Covid-19 Coronavirus

Isle of Man taking part in fisheries discussions

Tuesday, 4 July 2017

The Isle of Man is continuing to take an active role in discussions about the future of fisheries policy, as the UK Government seeks to renegotiate its position as part of the Brexit process.

UK Environment Secretary Michael Gove has announced the UK’s decision to exit an arrangement that allows foreign countries to fish in British waters.

On Monday 3 July 2017, the UK Government triggered its withdrawal from the London Fisheries Convention, signed in 1964 before the UK joined the European Union, to start the two-year process to leave the agreement.

The convention allows foreign vessels to operate within six and 12 nautical miles of the UK’s coastline. This agreement extends the same rights to fishermen from France, Belgium and the Republic of Ireland to fish in Manx territorial waters (6-12nm).

Mr Gove will be writing to Geoffrey Boot MHK, Minister for the Department of Environment, Food and Agriculture (DEFA), to formally advise him of the notice period and to explain the reasons for the UK’s withdrawal.
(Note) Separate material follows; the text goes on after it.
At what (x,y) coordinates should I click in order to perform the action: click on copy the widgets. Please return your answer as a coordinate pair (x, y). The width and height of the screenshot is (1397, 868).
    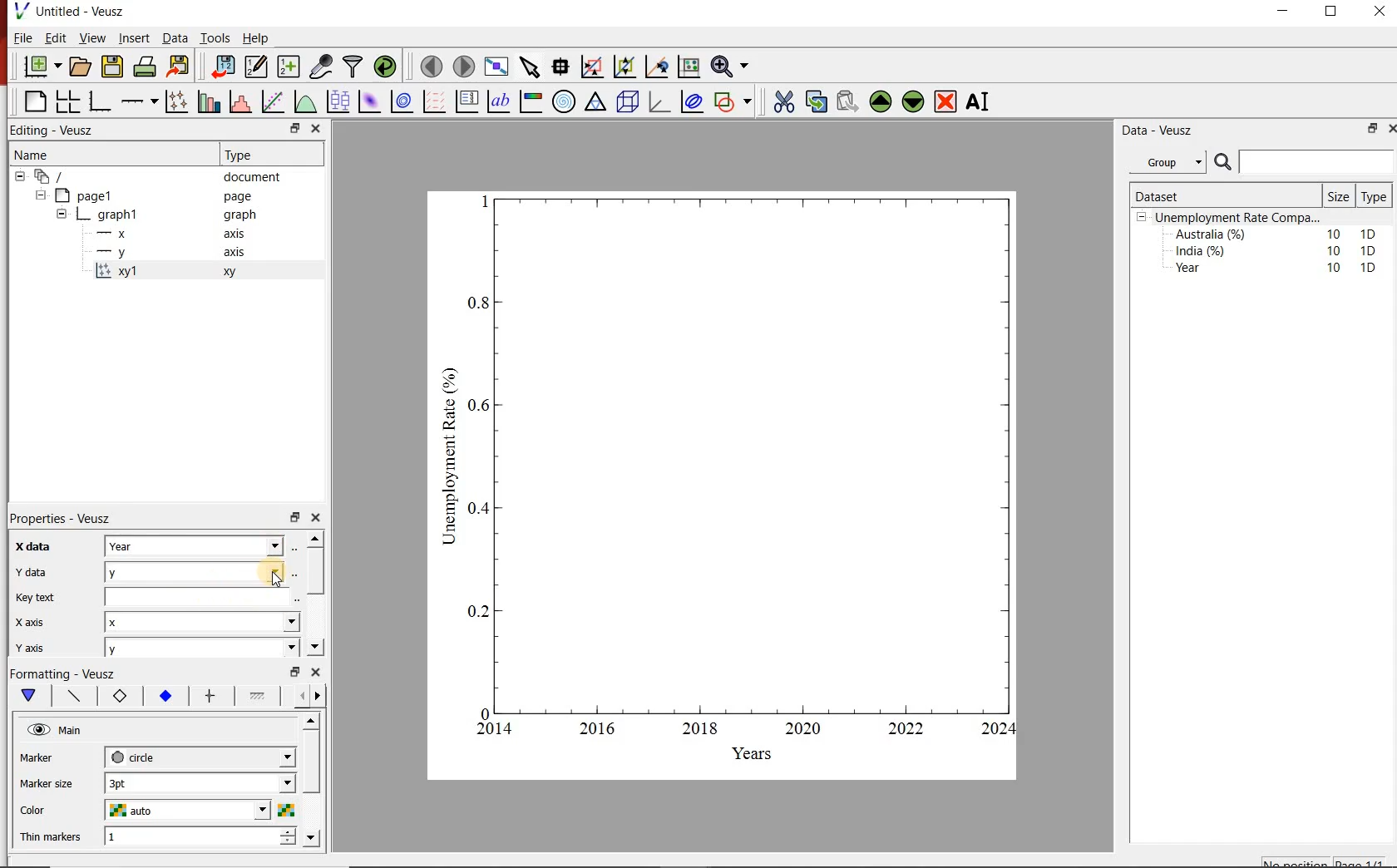
    Looking at the image, I should click on (815, 101).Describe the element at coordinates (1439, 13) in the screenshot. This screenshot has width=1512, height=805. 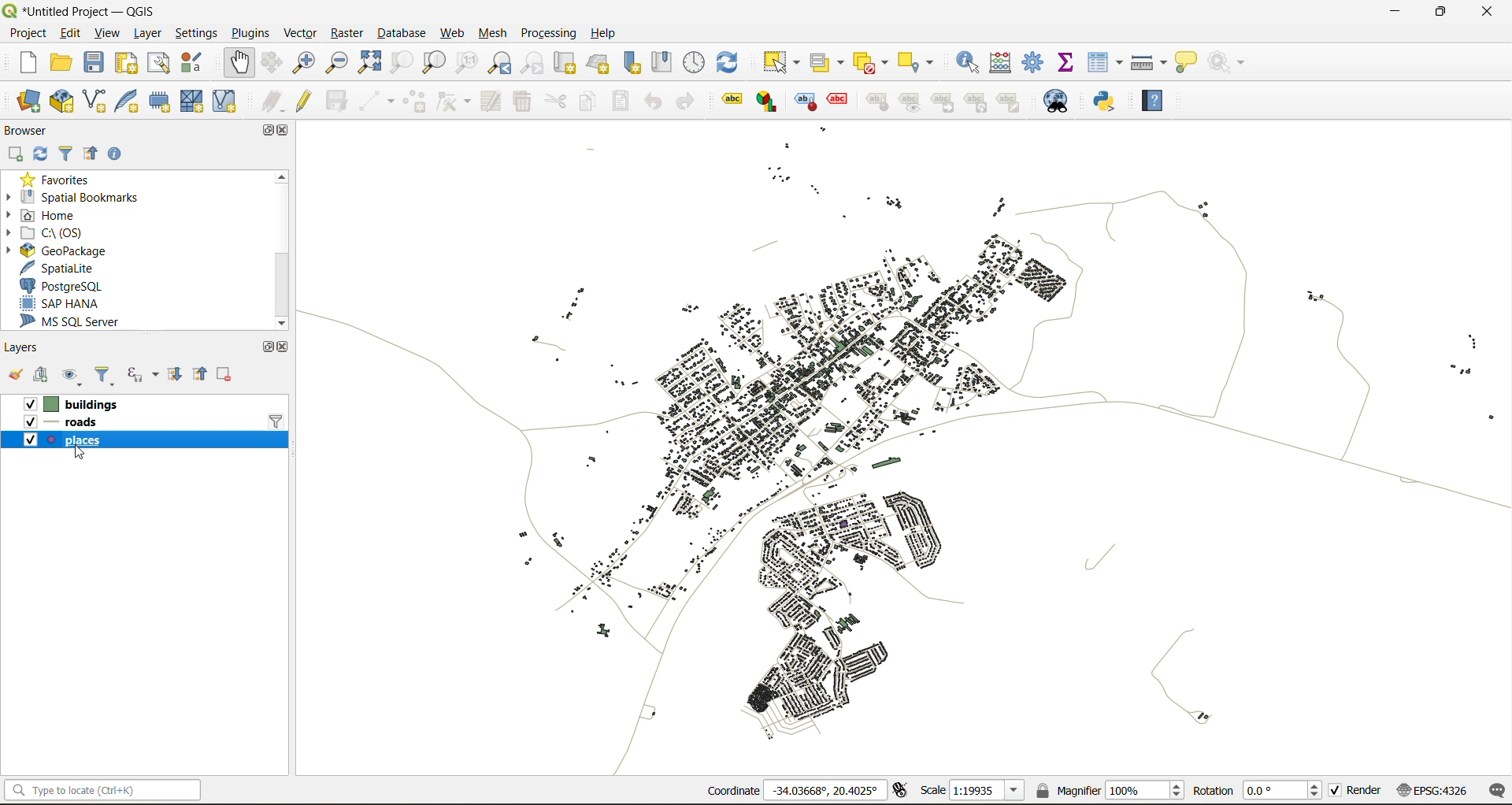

The announcement prepares the way for negotiations with the EU over the UK’s withdrawal from the Common Fisheries Policy. It expected that discussions will centre on fisheries access and quotas as the Brexit process progresses.

The Isle of Man will continue to monitor developments and consider the legislative impact of the UK’s decision.

DEFA says that very few of the foreign vessels that are permitted to fish in the Isle of Man’s 6-12nm limit actually do so, and the UK’s withdrawal from the London Convention will not change the current fishing patterns of Manx fishermen.

Minister Boot said:

‘The Department regularly attends Brexit meetings with the UK and the other Crown Dependencies as part of the Isle of Man Government’s wider engagement programme. We take part in discussions about the impact of the UK’s decision to exit the EU and the potential opportunities around agriculture, fisheries, food and the marine environment.’

He added:

‘There will be no definitive answers for the Isle of Man until the UK’s position is determined following the Brexit negotiations. However, it is important to stay close to developments and to promote the Island’s best interests. We welcome this opportunity to attend focused discussions around fisheries policy to ensure our concerns are heard and considered.’